When the opening of the mitral valve narrows, blood flow is limited and the atrium has to work harder. This can potentially lead to heart failure. Mitral stenosis is most commonly a consequence of rheumatic fever, hardening of the leaflets with age, or certain congenital heart defects. Patients may not experience symptoms. Sometimes they may develop an abnormal heart rhythm such as atrial fibrillation.
Mitral Valve Prolapse (MVP)
This common condition can be caused by Barlow's disease, which is an abnormality in the structure of the leaflets of the valves. It can also occur as an occasional consequence of aging, as the leaflets become less elastic. People with certain connective tissue diseases experience fibroelastic deficiency, a condition that affects valve function.
Aortic Valve Diseases
As the population ages, Paul Stelzer, MD, Professor of Cardiothoracic Surgery, is seeing more cases of aortic valve disease in older people.
"Aortic valves are kind of like car valves," he says. "Eventually, they just wear out."
Aortic valve diseases fall within two categories:
When the aortic valve opening narrows, it is harder for blood to push through to the aorta.
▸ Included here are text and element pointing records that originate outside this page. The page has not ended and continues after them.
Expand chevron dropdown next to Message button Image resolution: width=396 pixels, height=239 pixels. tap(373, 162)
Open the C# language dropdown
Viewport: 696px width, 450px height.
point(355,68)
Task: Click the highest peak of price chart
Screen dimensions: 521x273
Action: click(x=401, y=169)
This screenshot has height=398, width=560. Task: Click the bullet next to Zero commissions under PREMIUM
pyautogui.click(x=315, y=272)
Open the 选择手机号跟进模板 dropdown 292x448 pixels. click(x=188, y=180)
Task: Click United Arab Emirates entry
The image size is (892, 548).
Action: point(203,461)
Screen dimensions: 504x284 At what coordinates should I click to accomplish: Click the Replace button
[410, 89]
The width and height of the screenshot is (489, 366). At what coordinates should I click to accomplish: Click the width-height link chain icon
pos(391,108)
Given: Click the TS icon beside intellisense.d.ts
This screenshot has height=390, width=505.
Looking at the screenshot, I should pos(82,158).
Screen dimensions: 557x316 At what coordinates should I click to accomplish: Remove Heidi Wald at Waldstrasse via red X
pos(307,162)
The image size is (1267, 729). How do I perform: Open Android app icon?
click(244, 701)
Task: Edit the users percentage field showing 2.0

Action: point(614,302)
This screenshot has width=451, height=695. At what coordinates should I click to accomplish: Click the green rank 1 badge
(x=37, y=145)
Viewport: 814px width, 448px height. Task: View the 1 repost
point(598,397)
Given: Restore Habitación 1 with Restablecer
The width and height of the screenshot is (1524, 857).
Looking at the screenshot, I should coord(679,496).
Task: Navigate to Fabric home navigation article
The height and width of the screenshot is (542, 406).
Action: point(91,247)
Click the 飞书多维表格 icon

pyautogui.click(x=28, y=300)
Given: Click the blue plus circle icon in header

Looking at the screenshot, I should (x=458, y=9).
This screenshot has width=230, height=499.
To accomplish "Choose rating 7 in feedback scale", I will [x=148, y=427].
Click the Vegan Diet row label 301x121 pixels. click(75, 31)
The ventricle becomes overworked, its walls thicken, and the risk of heart attack or heart failure increases. The valves also become susceptible to infection. Signs and symptoms include fatigue, difficulty breathing, chest pain, and fainting. People with a history of rheumatic fever and those born with certain valve conditions, such as a bicuspid aortic valve, are at higher risk. In older people, the cause is usually a buildup of calcium on the valve leaflets.
Also known as aortic incompetence or aortic insufficiency, aortic regurgitation occurs when blood flows backwards through the aortic valve. People with heart-damaging infections such as rheumatic fever, high blood pressure, and certain birth defects, such as a bicuspid aortic valve, are at higher risk. If regurgitation becomes severe, heart failure may result.
Tricuspid Valve Diseases
The tricuspid valve is on the right side of the heart, between the right atrium and the right ventricle.
Also known as tricuspid incompetence or tricuspid insufficiency, tricuspid regurgitation is a condition in which a leaky tricuspid valve causes blood to move backwards into the right atrium. This puts undue pressure on the atrium walls and the nearby veins, causing them to enlarge. An enlarged atrium can cause abnormal heart rhythms, such as atrial fibrillation. Untreated, tricuspid regurgitation can lead to symptoms of heart failure, including fatigue and swollen legs.
Tricuspid regurgitation is often seen in conjunction with problems on the opposite side of the heart, such as mitral valve disease or left ventricular dysfunction.
Pulmonary Valve Diseases
The pulmonary valve lies between the right ventricle and the pulmonary artery.
When the pulmonary valve leaks, the right side of the heart has to work harder, which can lead to heart failure. Causes include pulmonary hypertension, heart infections such as endocarditis and rheumatic fever, or congenital valvular heart disease.
This valvular heart disease, which obstructs the flow of blood to the heart, is often discovered shortly after birth, but it can also be diagnosed in adults. Doctors listen for a prominent heart sound called a murmur. Children born with the congenital disorders Tetralogy of Fallot and Noonan's syndrome are at increased risk of pulmonary stenosis.